Magazine article Soldiers Magazine

Miracles on a Mountainside: What Began as One Man's Therapy Technique for a Disabled Veteran Has Grown into a Clinic Bringing Together More Than 350 Severely Disabled Veterans

Magazine article Soldiers Magazine

Miracles on a Mountainside: What Began as One Man's Therapy Technique for a Disabled Veteran Has Grown into a Clinic Bringing Together More Than 350 Severely Disabled Veterans

Article excerpt

SOME were injured in accidents, others in combat operations, but all of the veterans visiting Snowmass Village, Colo., were there for one purpose--to challenge themselves and cheer for each other during the National Disabled Veterans Winter Sports Clinic.

What began as one man's therapy technique for a disabled veteran has grown into a clinic bringing together more than 350 severely disabled veterans for a twist on rehabilitation.

The clinic, sponsored by the Department of Veterans Affairs and Disabled American Veterans, focuses on using winter sports to help veterans gain confidence and courage by doing what they think is impossible. This year, Soldiers injured in operations Enduring Freedom and Iraqi Freedom were given the opportunity to participate, thanks to donations made by the people of Aspen and Snowmass Village, Colo.

"I've been an instructor with the clinic for 13 years," said Neil Cames, with the Snowmass Resort Association. "I was talking with Sandy Trombetta, who began this clinic, and we agreed to find a way to involve the veterans of Afghanistan and Iraq. I know a lot of them couldn't afford a trip like this, so we relied on the generosity of the people of Aspen and Snowmass and were able to raise $40,000 to pay for the veterans' expenses."

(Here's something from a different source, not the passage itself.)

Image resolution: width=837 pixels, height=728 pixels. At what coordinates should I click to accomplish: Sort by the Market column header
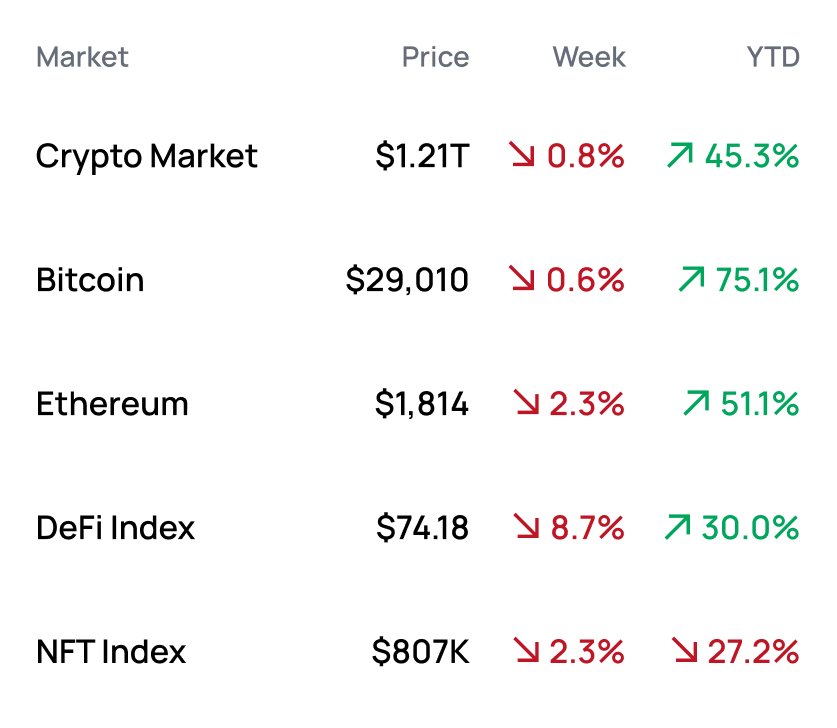click(x=82, y=57)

Veterans attending the clinic learn adaptive Alpine and Nordic skiing and have the opportunity to participate in such other events as rock climbing, horseback riding, sled hockey, shooting or scuba diving. Everyone who attends has to attempt to ski.

"This program is just what OIF and OEF veterans need to be involved with," said Alan Bowers, national commander of the Disabled American Veterans. "Today's service members are typically very healthy right up to the point where they lose a limb or their eyesight, and then they have to learn to live with the disability. It's very easy to get down on yourself, but this program and the people who volunteer here don't let that happen."

Bowers added that just relearning to do simple tasks with a prosthesis can be difficult. But for Soldiers to make it through their recovery and then ski from the top of a mountain is truly a miracle.

"When I first came here 10 years ago I was nervous and apprehensive, but by the end of the first day I made it down that hill and it made a huge difference for me," said Bowers. …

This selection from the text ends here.